December 19, 2024

Introducing Excess Trip Time

The MBTA is beginning to use a new metric, Excess Trip Time (ETT), to measure subway performance. ETT is a passenger-weighted metric that measures the amount of time that a passenger spends waiting for and riding public transit in excess of a baseline. In other words, ETT tries to answer the question - what is the passenger experience on transit?

Introduction

In December 2024, the MBTA adopted an updated Service Delivery Policy (SDP) that includes new methods of calculating service reliability. For the T’s heavy rail service (the Blue Line, Orange Line, and Red Line), reliability is now measured using Excess Trip Time (ETT). This post will discuss what ETT is and the methodology behind the measure, how ETT compares to the formerly used On-time Performance metric (OTP), and how to use the new ETT dashboard on mbta.com/performance. For more information on the new SDP, please visit mbta.com/SDP to view the policy, and view our OPMI Data Blogpost on how service evaluation differs under the new policy (coming soon). For more information about other recent updates to the MBTA Performance Dashboards, please view our OPMI Data Blog posts on Ridership Dashboard Updates and Trip Times Post-Track Improvement Plan (coming soon).

What is Excess Trip Time?

ETT is a passenger-weighted metric that measures the amount of time that a passenger spends waiting for and riding public transit in excess of a baseline. In other words, ETT tries to answer the question - what is the passenger experience on transit? This is fundamentally different from the metric previously used to measure heavy rail reliability, OTP. OTP is based on the scheduled headway for service, and calculates the percent of passengers that wait less than the scheduled headway at stations. This enables the T to determine performance using the resources we have available in a given rating1, which in general, is typically above 85% for heavy rail. However, adherence to a schedule does not necessarily reflect good customer experience. If a customer experiences, for example, a 15-minute headway during the morning peak and travels over multiple sections of track with restricted speeds implemented, the trip may be precisely as scheduled but is still a poor experience for the customer. ETT seeks to better measure the passenger experience by comparing experienced wait and travel times to a baseline trip time. In simpler terms, ETT measures how long a rider’s journey actually takes, versus how long that rider’s journey should take. While this concept is new for the MBTA, a version of ETT is already in use by other transit agencies, such as the MTA in New York City, and WMATA in Washington, DC.  

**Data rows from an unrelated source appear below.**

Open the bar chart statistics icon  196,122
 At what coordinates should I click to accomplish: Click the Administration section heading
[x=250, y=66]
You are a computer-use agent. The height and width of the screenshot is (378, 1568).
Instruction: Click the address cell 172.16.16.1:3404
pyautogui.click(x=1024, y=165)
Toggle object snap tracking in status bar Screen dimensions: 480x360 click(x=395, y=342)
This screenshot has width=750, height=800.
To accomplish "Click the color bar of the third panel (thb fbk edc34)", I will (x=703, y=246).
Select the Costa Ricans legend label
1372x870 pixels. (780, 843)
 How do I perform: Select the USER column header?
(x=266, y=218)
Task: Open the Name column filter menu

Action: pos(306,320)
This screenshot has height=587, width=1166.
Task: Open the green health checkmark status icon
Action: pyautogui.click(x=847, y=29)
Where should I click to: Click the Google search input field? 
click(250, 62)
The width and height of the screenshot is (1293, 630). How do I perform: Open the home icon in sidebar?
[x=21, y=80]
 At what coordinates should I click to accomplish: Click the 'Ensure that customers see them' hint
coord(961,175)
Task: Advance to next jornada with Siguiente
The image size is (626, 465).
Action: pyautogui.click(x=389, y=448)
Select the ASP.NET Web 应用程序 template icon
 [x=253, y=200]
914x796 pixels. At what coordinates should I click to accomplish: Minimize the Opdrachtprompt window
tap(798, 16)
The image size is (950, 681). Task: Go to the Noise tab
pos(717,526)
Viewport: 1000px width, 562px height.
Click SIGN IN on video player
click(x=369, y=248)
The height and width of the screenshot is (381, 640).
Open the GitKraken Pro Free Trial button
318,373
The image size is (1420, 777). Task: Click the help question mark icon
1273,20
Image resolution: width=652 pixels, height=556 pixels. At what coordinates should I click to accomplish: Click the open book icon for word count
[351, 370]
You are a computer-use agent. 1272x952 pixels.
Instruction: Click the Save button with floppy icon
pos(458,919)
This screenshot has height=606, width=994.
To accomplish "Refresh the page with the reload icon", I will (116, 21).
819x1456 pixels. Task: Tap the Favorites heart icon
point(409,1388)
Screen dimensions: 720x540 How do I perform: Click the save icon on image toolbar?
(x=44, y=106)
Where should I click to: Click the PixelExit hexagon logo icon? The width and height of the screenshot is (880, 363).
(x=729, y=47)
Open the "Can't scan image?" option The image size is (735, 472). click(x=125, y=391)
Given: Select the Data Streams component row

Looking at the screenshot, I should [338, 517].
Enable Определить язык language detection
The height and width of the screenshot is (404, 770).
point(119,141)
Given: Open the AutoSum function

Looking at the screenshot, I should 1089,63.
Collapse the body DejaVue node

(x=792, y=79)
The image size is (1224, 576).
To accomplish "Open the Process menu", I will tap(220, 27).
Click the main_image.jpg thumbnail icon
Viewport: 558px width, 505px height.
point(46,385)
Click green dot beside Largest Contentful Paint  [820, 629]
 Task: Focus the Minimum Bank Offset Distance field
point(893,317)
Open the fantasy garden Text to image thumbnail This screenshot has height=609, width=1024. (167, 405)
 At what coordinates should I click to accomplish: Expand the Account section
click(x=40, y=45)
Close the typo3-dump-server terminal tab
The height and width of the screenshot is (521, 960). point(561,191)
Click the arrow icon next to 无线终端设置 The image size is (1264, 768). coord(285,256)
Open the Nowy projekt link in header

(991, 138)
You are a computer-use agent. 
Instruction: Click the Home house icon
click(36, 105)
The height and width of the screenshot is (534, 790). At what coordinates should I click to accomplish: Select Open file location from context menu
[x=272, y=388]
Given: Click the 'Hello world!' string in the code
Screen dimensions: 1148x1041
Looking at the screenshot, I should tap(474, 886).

1A “rating” is essentially a season, and is the frequency at which service schedules are updated to reflect changing resources.

Methodology

A visual showing how actual trip time, wait time, and travel time compare to benchmark times for the excess trip time calculation.
Figure 1 - a visual representation of Excess Trip Time (click to enlarge)

The three main components of this metric are passenger loads, passenger wait times, and travel times for each Origin-Destination pair on the T’s heavy rail system. Actual passenger loads and wait times are derived from the Origin, Destination, and Transfer (ODX) model in use at the T. The model, developed by Korbato, infers a passenger’s origin, destination, and any associated transfers based on card validations throughout the day. The algorithm therefore places passengers on specific vehicles, allowing us to calculate headways associated with each passenger’s trip and the amount of time spent onboard the vehicles before alighting. Both of these components are calculated at the trip level.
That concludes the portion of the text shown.